Your instructions
Word for word, the data below must be repeated in full; no picture is to be included.
══ Input
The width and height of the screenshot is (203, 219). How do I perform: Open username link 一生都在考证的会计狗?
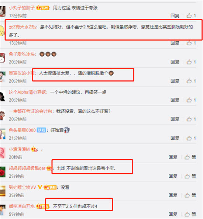click(x=30, y=111)
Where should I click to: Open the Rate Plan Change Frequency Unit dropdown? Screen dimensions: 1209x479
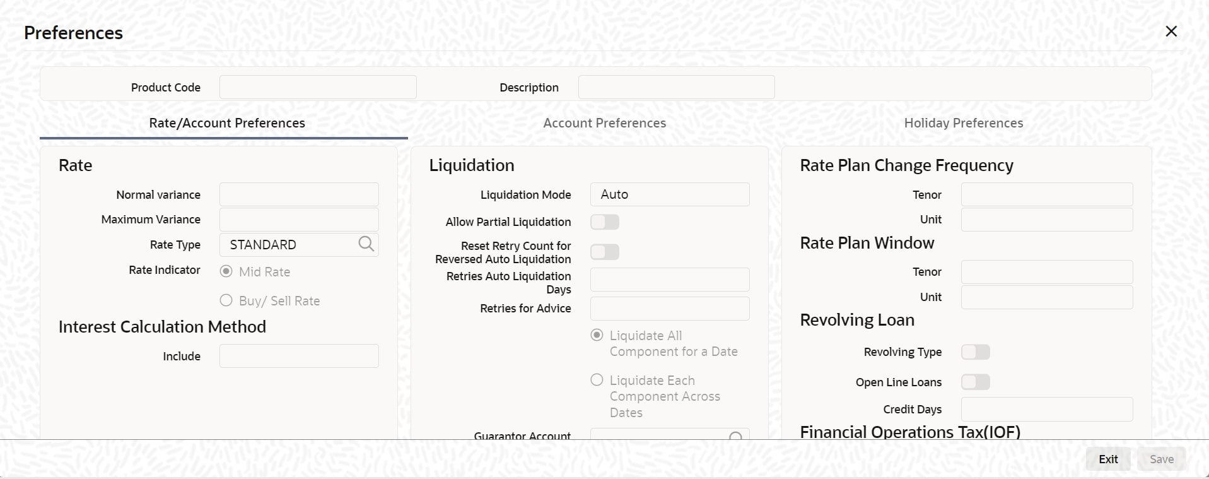coord(1046,220)
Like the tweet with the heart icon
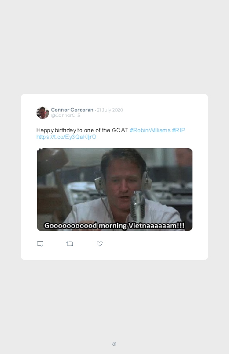229x354 pixels. click(x=100, y=244)
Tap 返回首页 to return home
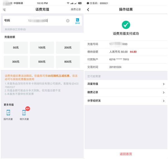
════
Response to the task
The width and height of the screenshot is (203, 219). How do I perform: Open username link 一生都在考证的会计狗?
click(x=30, y=111)
Where should I click to: Open the Rate Plan Change Frequency Unit dropdown? Screen dimensions: 1209x479
coord(1046,220)
Like the tweet with the heart icon
229x354 pixels. click(x=100, y=244)
Tap 返回首页 to return home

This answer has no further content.